• _To do_
In the data that follows, determine how many lines contain the word "will", and give only that number.
=== Provided data ===
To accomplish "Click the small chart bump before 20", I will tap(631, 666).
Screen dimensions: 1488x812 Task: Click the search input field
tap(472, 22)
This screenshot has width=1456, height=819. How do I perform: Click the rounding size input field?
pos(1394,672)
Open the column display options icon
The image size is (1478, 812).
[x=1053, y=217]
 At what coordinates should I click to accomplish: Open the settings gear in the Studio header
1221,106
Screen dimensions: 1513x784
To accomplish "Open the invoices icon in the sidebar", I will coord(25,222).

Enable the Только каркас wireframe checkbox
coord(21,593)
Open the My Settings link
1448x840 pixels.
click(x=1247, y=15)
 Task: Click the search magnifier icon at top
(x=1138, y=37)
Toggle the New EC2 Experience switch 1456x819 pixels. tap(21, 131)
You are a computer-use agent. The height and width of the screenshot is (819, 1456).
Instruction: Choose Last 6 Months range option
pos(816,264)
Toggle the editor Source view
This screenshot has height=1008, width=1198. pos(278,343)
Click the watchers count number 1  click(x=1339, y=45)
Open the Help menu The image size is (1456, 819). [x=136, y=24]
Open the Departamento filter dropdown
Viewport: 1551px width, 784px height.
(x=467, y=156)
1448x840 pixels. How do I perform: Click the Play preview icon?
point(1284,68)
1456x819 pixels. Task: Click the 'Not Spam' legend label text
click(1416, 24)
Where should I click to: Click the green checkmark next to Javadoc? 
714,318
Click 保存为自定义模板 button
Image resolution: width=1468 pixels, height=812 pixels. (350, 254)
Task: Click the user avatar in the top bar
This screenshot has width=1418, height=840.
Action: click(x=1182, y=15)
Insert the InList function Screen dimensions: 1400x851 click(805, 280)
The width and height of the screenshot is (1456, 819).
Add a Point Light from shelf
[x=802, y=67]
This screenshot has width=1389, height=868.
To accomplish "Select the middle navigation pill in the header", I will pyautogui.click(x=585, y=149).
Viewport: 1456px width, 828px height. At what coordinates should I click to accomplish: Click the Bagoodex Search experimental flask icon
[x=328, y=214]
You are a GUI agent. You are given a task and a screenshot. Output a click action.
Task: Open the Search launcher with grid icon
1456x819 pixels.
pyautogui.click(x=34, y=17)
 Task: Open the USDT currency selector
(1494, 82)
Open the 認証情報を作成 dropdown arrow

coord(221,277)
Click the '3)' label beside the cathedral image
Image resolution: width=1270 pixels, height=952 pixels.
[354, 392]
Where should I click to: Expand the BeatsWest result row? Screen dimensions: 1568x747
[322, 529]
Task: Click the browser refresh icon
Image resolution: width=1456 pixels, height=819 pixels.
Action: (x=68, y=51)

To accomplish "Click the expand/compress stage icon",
===
• _Output_
3